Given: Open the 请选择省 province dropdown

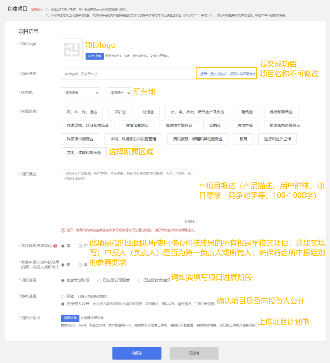Looking at the screenshot, I should pyautogui.click(x=80, y=93).
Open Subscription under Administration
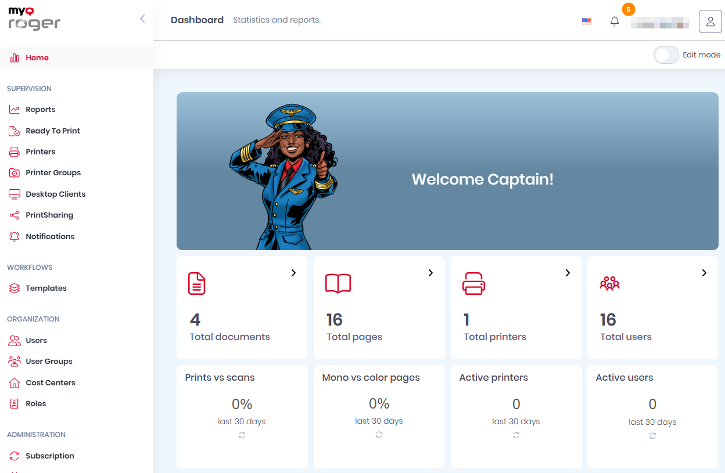The image size is (725, 473). click(x=49, y=456)
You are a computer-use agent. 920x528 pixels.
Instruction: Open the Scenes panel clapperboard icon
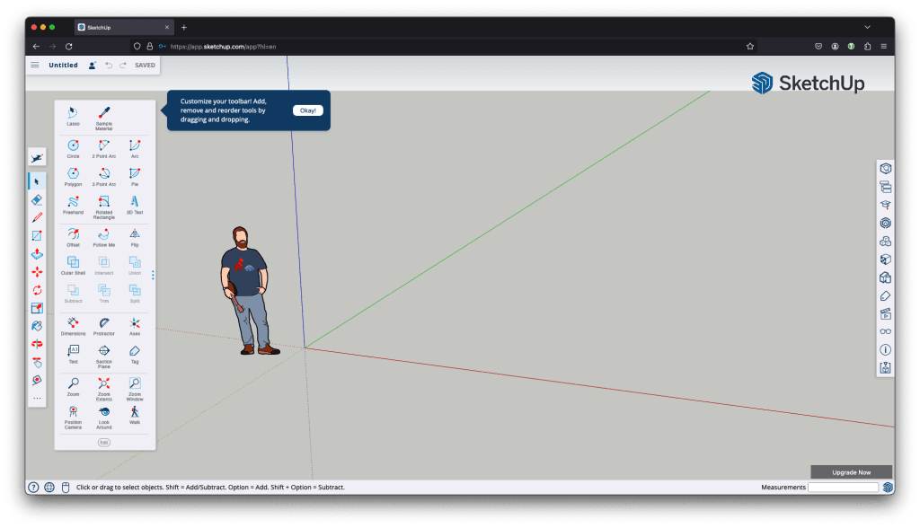[x=885, y=314]
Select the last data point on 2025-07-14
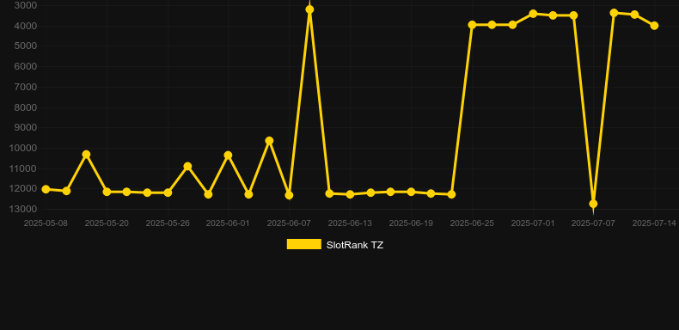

▶ [Directions]: Write the records above out again word for word, skipping each picture.

▶ [Expected answer]:
Given: Open the 请选择省 province dropdown

Looking at the screenshot, I should pyautogui.click(x=80, y=93).
Open Subscription under Administration
The image size is (725, 473). click(x=49, y=456)
You are a computer-use agent. 920x528 pixels.
Instruction: Open the Scenes panel clapperboard icon
[x=885, y=314]
Select the last data point on 2025-07-14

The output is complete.